[WHAT IS NEEDED] Using the data below, copy each line that includes the word "Save".

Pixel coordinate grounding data
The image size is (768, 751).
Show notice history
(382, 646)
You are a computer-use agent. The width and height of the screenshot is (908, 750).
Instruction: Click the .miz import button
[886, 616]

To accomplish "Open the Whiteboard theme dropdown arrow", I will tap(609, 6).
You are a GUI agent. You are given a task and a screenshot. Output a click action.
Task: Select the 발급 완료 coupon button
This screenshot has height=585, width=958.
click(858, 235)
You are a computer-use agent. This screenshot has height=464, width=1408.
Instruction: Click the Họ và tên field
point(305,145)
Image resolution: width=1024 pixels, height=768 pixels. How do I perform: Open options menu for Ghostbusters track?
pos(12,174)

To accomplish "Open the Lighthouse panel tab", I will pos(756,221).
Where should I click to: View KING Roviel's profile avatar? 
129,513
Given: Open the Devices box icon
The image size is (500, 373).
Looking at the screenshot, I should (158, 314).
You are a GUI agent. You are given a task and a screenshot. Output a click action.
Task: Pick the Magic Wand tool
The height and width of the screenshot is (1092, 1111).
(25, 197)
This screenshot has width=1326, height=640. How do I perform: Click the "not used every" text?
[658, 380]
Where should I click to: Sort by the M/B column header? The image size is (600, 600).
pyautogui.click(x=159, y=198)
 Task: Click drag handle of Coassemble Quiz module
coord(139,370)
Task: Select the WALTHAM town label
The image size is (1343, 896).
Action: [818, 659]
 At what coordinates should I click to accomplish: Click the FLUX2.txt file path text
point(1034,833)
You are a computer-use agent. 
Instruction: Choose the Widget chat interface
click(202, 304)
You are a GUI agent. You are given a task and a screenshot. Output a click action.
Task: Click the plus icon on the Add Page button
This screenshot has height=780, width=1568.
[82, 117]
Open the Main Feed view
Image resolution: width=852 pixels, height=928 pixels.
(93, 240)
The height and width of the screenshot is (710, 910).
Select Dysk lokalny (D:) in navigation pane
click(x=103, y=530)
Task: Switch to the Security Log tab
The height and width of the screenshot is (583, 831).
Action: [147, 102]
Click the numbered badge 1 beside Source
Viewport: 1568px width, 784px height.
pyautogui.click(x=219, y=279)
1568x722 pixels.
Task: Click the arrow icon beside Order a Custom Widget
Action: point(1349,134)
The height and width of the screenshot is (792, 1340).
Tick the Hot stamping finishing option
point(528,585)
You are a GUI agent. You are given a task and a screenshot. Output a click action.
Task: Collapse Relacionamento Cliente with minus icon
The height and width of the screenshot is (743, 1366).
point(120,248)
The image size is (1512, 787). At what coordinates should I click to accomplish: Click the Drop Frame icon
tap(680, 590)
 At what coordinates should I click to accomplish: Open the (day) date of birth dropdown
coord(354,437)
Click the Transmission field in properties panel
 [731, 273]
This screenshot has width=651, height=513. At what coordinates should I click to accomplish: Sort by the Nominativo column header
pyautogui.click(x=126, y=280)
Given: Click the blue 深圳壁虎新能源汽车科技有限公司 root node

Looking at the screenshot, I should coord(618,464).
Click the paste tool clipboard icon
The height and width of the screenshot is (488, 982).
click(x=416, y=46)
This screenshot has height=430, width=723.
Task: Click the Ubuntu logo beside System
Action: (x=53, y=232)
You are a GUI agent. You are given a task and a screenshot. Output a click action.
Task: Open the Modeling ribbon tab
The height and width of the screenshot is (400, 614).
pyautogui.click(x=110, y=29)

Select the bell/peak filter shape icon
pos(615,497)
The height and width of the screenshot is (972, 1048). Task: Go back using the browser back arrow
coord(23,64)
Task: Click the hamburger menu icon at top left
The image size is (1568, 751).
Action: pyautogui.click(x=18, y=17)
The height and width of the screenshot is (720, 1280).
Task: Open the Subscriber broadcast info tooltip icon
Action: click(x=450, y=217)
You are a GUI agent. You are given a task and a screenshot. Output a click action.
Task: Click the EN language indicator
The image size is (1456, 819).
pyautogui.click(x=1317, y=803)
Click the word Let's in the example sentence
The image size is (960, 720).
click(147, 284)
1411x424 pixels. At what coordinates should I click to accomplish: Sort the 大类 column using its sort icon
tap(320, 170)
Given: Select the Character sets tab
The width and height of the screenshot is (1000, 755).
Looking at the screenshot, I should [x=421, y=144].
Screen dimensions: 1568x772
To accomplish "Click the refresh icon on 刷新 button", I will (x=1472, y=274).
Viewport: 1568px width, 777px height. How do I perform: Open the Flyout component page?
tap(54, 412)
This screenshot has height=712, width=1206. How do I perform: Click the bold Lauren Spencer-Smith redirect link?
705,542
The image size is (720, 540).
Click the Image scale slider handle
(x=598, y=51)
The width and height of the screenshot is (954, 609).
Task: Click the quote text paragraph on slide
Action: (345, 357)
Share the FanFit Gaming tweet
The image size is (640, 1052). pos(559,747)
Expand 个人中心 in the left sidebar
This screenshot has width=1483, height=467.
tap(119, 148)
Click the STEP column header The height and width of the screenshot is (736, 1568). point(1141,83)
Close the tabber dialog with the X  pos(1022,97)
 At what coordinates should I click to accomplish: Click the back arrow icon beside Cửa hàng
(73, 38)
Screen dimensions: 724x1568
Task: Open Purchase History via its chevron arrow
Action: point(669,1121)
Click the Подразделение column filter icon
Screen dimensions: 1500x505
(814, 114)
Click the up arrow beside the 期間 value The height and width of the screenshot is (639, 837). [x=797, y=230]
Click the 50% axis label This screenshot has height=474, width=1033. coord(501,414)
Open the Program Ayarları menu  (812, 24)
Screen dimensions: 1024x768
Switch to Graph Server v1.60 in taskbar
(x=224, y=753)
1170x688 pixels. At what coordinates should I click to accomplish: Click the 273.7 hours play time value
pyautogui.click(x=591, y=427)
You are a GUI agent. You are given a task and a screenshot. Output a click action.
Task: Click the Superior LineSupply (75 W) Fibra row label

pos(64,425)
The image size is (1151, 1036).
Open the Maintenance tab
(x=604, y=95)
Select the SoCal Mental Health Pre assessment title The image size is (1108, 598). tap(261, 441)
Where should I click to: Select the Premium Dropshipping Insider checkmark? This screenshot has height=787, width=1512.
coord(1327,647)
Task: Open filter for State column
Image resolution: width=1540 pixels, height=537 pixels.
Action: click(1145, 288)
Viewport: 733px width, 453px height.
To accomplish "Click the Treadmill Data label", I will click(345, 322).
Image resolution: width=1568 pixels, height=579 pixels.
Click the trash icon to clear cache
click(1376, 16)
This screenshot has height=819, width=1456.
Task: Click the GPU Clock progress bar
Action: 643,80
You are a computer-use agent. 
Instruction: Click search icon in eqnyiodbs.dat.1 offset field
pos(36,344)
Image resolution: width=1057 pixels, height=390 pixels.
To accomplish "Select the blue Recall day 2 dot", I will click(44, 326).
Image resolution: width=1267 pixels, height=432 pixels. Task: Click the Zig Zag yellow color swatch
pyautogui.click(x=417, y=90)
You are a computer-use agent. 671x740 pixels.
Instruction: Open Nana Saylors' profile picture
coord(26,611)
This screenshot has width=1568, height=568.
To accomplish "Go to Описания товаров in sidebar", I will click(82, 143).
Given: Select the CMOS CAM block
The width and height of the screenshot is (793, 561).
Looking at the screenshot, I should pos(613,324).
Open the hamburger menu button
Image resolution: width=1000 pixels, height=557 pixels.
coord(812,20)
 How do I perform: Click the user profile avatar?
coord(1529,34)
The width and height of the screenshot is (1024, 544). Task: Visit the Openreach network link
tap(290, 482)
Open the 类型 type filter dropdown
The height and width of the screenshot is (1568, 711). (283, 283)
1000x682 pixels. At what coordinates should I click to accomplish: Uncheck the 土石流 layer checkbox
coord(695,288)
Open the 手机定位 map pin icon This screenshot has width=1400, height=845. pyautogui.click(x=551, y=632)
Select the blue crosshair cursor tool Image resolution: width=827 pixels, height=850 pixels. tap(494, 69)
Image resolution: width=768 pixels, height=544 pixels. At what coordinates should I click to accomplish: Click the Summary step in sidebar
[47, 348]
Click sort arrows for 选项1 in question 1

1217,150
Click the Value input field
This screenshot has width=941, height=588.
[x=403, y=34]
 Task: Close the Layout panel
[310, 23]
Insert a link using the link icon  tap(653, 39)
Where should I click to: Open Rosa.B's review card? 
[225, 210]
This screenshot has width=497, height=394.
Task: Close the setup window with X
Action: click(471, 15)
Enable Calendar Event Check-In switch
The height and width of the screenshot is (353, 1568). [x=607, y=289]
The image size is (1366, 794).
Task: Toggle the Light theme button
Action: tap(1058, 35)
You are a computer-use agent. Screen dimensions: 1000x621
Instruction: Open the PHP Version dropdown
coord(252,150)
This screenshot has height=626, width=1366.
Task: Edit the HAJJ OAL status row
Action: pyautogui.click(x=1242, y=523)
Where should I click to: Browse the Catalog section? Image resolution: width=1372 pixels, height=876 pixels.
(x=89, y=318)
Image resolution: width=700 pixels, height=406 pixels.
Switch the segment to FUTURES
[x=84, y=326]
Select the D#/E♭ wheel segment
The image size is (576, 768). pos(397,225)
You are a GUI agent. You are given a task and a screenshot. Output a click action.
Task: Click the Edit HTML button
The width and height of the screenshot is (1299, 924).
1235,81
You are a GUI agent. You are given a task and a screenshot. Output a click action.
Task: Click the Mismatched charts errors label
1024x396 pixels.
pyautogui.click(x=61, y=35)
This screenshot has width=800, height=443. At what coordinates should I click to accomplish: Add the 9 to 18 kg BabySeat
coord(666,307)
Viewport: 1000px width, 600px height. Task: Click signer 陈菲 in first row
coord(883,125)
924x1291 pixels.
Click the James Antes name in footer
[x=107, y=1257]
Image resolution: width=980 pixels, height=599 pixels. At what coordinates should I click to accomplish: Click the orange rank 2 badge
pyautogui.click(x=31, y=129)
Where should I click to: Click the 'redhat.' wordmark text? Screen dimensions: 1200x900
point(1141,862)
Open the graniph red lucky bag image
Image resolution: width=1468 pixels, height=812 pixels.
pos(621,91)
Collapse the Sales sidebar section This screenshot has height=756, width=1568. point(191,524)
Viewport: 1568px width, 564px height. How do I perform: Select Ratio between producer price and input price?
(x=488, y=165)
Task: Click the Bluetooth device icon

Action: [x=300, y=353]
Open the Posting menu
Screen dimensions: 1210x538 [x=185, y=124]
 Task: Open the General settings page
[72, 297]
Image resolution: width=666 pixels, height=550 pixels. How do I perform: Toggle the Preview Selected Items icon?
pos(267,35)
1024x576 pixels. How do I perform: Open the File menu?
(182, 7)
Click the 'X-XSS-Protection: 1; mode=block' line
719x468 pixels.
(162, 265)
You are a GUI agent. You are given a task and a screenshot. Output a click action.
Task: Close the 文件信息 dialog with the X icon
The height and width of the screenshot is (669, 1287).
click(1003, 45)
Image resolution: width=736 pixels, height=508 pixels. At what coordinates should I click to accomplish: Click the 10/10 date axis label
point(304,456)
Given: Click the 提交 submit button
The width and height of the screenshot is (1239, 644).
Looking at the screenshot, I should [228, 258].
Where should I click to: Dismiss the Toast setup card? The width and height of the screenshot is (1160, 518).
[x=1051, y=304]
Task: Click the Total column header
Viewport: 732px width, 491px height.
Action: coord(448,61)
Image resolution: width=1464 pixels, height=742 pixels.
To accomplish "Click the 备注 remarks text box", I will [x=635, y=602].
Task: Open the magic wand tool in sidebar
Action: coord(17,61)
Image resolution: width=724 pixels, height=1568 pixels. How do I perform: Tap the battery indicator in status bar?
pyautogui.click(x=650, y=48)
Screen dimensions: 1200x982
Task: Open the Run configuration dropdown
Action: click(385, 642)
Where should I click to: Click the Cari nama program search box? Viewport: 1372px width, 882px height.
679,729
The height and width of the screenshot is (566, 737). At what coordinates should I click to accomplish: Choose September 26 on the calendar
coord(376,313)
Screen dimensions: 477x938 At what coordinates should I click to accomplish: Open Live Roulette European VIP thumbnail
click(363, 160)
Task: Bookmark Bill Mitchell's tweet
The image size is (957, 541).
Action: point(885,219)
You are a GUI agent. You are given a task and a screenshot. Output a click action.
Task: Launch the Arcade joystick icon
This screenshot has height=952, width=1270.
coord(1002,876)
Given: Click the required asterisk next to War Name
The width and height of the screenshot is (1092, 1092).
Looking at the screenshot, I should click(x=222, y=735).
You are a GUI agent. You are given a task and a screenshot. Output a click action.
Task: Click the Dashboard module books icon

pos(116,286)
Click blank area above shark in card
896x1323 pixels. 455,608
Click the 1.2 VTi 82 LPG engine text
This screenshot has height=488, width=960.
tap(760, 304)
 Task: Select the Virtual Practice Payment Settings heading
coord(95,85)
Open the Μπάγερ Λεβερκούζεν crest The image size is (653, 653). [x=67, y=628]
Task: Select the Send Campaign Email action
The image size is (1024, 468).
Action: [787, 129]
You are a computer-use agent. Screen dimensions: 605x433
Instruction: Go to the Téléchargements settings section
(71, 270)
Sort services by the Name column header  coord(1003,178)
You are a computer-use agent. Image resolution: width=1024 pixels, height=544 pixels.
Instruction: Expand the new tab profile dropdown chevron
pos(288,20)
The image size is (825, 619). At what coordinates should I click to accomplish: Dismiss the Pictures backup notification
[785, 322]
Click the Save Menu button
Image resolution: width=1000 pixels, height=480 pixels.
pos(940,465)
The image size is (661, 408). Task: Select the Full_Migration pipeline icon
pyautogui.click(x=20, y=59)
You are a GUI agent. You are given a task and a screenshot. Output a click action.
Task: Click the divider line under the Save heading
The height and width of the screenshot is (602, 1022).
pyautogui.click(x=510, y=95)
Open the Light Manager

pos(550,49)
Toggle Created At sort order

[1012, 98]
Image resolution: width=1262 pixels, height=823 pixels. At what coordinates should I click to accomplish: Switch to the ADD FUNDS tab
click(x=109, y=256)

[WRITTEN SOLUTION]
Click the Save Menu button
Task: Click the divider line under the Save heading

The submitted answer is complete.